Velma Irene Ward Devers, of Warrensburg, Missouri. My great-grandmother. She grew up on a farm in Kansas, with eight siblings with names like "Roscoe," "Ina," and "Mildred," and she was the valedictorian in her high school class of nine. As I knew her, she was always impeccably coiffed and thoroughly accessorized; my cousins and I spent hours trying on the clip-on earrings and long strands of beads organized in egg crates in her dresser drawers.
Pearl Robertson Leonard of Lamoni, Iowa. My great-grandmother. Soft and doughy, with hands gnarled like twisted paper, she spent years on a farm using an outhouse and water pump before retiring to town. She loved birdwatching,
Reader's Digest, and Louis L'Amour novels, and made excellent fruit-and-Jell-o concoctions and creamed corn.
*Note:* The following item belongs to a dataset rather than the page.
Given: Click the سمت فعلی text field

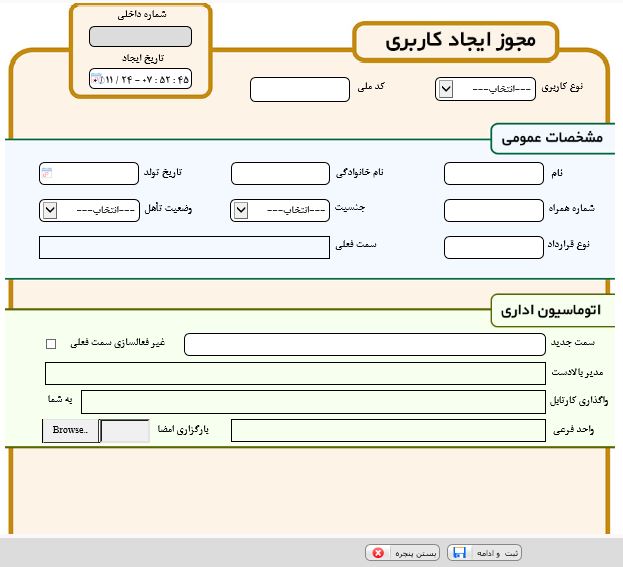Looking at the screenshot, I should pyautogui.click(x=183, y=247).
Robert Leonard of Lamoni, Iowa. My great-uncle, a farmer, and a round badger of a man with a great bark of a laugh. I remember him shouting cheerful profanities at his cows as they followed his truck in expectation of food; his left hand trembling with Parkinson's until he trapped it under his right; and his bristly cheek when I leaned down to kiss him good-bye.
Carol Jean Devers Sadler, of Warrensburg, Missouri. My grandmother. When she took the GRE, she achieved the highest score of any student at
Central Missouri State University up till that time. She loved traditional church music, bridge, and the public library; made wonderful afghans and mashed potatoes with cheese on top; read mystery novels and literary fiction; and taught me to play Scrabble and, with my mother, to be proud of being an intellectual woman. She died of breast cancer in 2003, and her daughter and granddaughters have
Raced for the Cure every year since.
Monte Hydrick Sadler, of Sikeston, Missouri. My great-grandmother, a tiny, wizened woman who wore pastel housedresses and brown orthopedic shoes. When cooking, she was deaf to her granddaughters' pleas that she should sit down and rest, let
them take care of things. . . . Her recipes included ingredients like "a handful of flour" and "a knob of butter (the size of a walnut)," and she boiled her green beans with bacon and salt till they melted in the pot.
Philip "Bud" Sadler. My uncle, long and lean, with shaggy blonde hair that sometimes fell into his face and an immense fondness for
Bruce Springsteen. He went into typewriter repair in the late 1970s, and the times sadly got away from him; but I remember his wide smile and easy laugh, and his delight at corny comedies or when the Chiefs made a great play.
I am lucky to have lost only these five people, and lucky to have loved and been loved by them.